Greek Professor impacts the public
The Latin word impactus is the passive participle of the transitive verb impingo ‘I impinge something on something else’, and has a violent resonance. If you were an ancient Roman, you used the term impactus to describe what happened to your fist if you smashed it in someone’s face (Plautus Rudens 3.4.5), to thick fetters when they were welded onto a slave’s limbs before he was sent down the mines (Plautus Captivi 3.5.76), to a stone which you hurled at someone you despised (Phaedrus 3.5.7) or to soldiers forced by superior military force backwards onto earthworks (Tacitus Hist. 2.41).

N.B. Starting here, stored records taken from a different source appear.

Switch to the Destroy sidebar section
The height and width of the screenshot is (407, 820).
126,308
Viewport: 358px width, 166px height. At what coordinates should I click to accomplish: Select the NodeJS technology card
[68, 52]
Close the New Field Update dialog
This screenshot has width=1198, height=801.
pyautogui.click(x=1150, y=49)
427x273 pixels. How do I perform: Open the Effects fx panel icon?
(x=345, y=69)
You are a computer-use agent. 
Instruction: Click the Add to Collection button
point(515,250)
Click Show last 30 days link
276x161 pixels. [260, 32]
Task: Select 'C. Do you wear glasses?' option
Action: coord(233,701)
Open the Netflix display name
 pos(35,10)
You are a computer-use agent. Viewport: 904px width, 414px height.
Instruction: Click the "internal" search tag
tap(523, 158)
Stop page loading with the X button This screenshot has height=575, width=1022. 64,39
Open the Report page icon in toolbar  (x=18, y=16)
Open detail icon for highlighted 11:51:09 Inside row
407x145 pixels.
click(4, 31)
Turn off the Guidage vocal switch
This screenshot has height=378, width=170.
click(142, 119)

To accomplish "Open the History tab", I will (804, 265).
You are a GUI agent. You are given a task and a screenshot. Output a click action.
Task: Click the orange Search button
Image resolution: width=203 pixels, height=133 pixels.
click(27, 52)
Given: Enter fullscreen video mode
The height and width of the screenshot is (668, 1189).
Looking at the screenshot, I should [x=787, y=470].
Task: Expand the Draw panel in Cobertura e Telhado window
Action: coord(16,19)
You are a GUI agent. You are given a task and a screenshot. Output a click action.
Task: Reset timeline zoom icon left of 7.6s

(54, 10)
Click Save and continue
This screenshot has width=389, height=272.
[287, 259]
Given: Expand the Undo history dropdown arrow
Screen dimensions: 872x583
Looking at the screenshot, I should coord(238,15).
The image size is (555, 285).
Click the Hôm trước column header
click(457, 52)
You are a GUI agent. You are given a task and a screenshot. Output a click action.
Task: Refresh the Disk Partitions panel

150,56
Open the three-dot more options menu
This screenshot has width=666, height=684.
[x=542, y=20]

The term was also used metaphorically, but almost always with a rather negative implication—you could have an impact on someone by harassing them or laying an allegation against them. These are also the implications of the term in English until very recently: so the Oxford English Dictionary in 1909 offers, in the literal sense, ‘The striker's thumb…impinges the skull of his opponent’, and in the metaphorical, the imputation of crime.

Roman Fist-Fighter
Don’t get me wrong.  I have argued since decades before research ‘impact’ was dreamed up that no academic deserved a cushy lifestyle at the taxpayer’s expense if s/he was incapable of explaining to that taxpayer why their research mattered. As a result of this stance I even acquired a reputation amongst some refined classical scholars, whose research was clearly far too elevated to be understood by mere lay people, for having a ‘streak of vulgarity’. (This is an actual quotation from a 2011 anonymous AHRC peer review of the 'impact' section in a research proposal of mine; the review was not redacted before being sent to me). I think anyone whose salary is paid by other citizens should be accountable to them.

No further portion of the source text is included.